Collected data entries
★ ★ ★ ★ ★ ★ ★

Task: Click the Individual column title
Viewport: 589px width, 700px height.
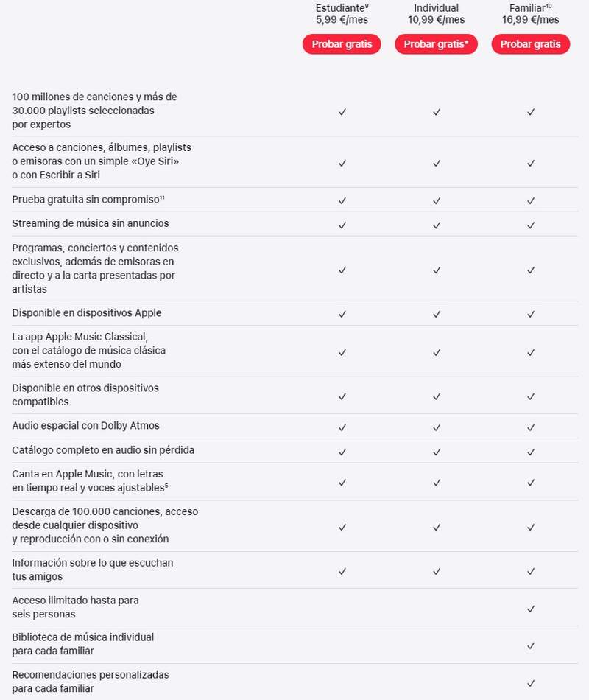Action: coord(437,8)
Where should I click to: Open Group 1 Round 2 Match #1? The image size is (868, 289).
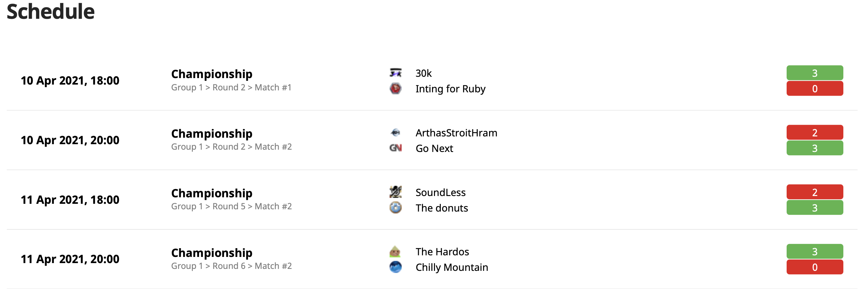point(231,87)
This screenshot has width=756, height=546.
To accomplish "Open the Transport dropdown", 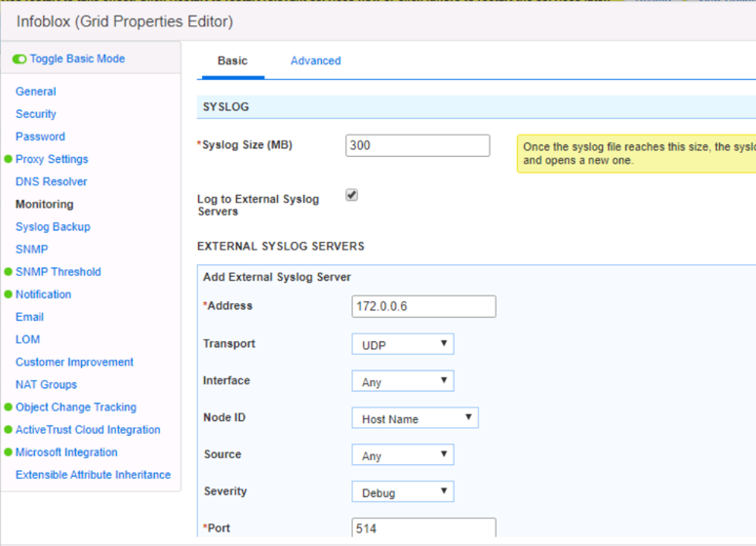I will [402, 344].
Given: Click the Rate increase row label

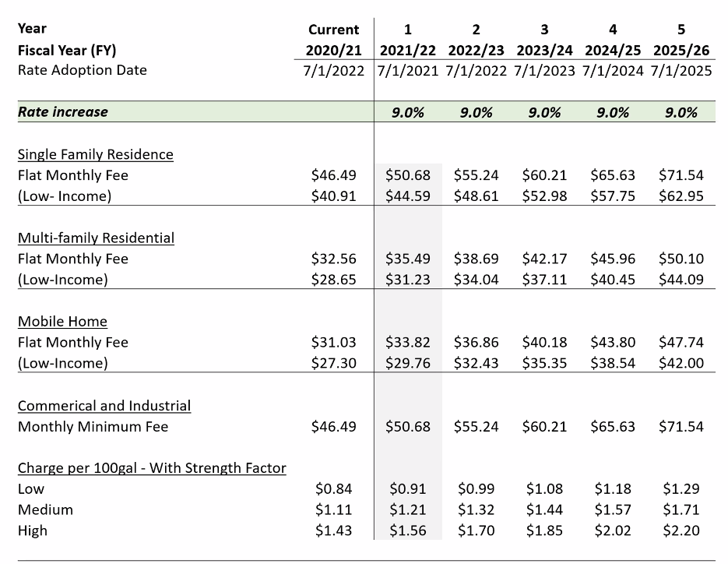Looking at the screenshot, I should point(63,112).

★ ★ ★ ★ ★ ★ ★

DESCRIPTION OF THE TASK: Only the lines from the start of the records to the line with "This screenshot has width=756, height=546." belong in the copy. Print them exactly, minus pictures.

RESPONSE TO THIS TASK:
Task: Click the Individual column title
Viewport: 589px width, 700px height.
Action: coord(437,8)
Where should I click to: Open Group 1 Round 2 Match #1? The image size is (868, 289).
point(231,87)
This screenshot has width=756, height=546.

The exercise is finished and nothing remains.